====== Available records
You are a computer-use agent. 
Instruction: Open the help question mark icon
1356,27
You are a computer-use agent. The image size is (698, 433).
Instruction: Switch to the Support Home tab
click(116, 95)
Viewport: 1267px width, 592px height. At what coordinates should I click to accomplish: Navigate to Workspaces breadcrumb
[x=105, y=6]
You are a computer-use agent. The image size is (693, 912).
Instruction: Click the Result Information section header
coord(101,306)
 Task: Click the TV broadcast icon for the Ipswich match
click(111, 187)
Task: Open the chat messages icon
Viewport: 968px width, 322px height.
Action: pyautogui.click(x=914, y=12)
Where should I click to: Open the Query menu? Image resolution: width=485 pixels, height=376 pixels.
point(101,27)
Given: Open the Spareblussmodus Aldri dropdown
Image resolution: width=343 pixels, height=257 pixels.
============
▸ Directions
Please quote the records above exactly, without skipping a line.

▸ Task result
You are a computer-use agent. 
Instruction: Open the help question mark icon
1356,27
You are a computer-use agent. The image size is (698, 433).
Instruction: Switch to the Support Home tab
click(116, 95)
Viewport: 1267px width, 592px height. At what coordinates should I click to accomplish: Navigate to Workspaces breadcrumb
[x=105, y=6]
You are a computer-use agent. The image size is (693, 912).
Instruction: Click the Result Information section header
coord(101,306)
 Task: Click the TV broadcast icon for the Ipswich match
click(111, 187)
Task: Open the chat messages icon
Viewport: 968px width, 322px height.
Action: pyautogui.click(x=914, y=12)
Where should I click to: Open the Query menu? Image resolution: width=485 pixels, height=376 pixels.
point(101,27)
Given: Open the Spareblussmodus Aldri dropdown
Image resolution: width=343 pixels, height=257 pixels.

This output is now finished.